* _EXTRACT TO READ_
** Start **

# How to mix Spinosad or bacillus thuringiensis for use on lawn for sod webworms



## tragiclawn (Oct 4, 2020)

Hello,

I constantly see many articles online mentioning that when sod webworms are in their infant stage Spinosad OR bacillus thuringiensis can be effective at killing them and prevent killing other helpful insect on the lawn like an insecticide. The problem is, i cannot find ANY products that contain these that have directions on how it can be applied to your lawn and how much to apply.

Does anyone have any experience with using these products on their lawn?
1. What product did you use? ( link is helpful )
2. How did you mix/prepare it for use?
3. What tool did you use to apply it?

Thanks


----------



## mjh648 (Sep 1, 2020)

heres a decent one below. You can also find this stuff at a local nursery or feed store. Quality feed and garden on Main street is where I got mine. also got some bifenthrin granules and liquid bifenthrin from them to try to use Randy Lemmons sod webworm process https://ktrh.iheart.com/featured/gardenline-with-randy-lemmon/content/2020-08-06-sod-webworm-wipeout-the-extreme-protocol/

bT from domyown. https://www.domyown.com/southern-ag-thuricide-bt-caterpillar-control-p-8938.html

and here's the label

https://www.domyown.com/msds/ThuricideBT-Caterpillar-label.pdf

I've always just used a hose end sprayer since it's organic my thought process is I don't need to be as precise as a pump sprayer.

** End **

* _TASKS TO COMPLETE_
(a) Reproduce the passage of the sod webworm thread between "bT from domyown." and "a pump sprayer.", inclusive.
(b) In the sod webworm thread, what does mjh648 say they have always used to apply the product?

* _DATA BLOCK_
** Start **

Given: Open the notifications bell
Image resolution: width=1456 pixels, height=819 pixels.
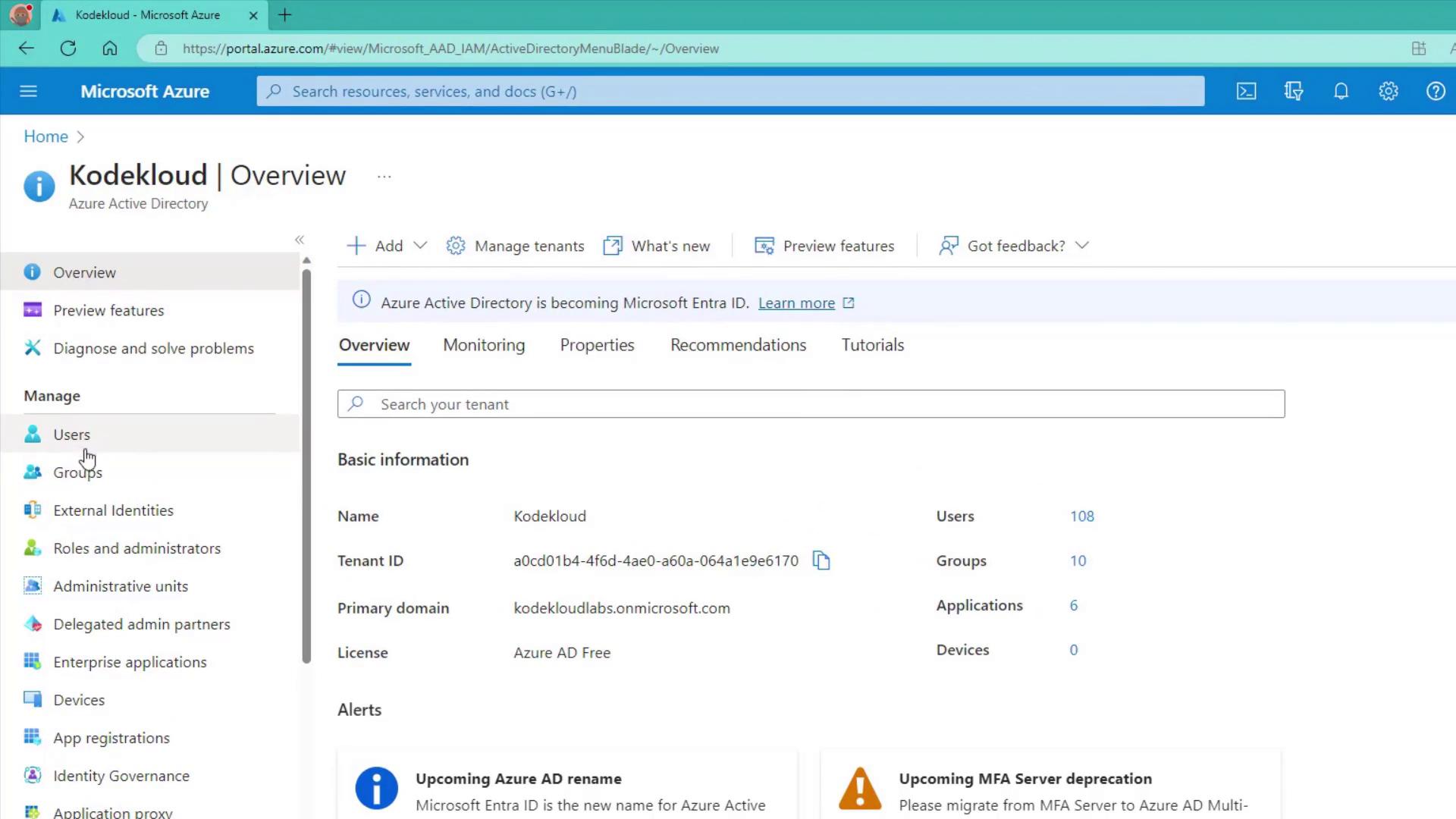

** End **

* _WORKED ANSWERS_
(a)
bT from domyown. https://www.domyown.com/southern-ag-thuricide-bt-caterpillar-control-p-8938.html

and here's the label

https://www.domyown.com/msds/ThuricideBT-Caterpillar-label.pdf

I've always just used a hose end sprayer since it's organic my thought process is I don't need to be as precise as a pump sprayer.

(b) A hose end sprayer.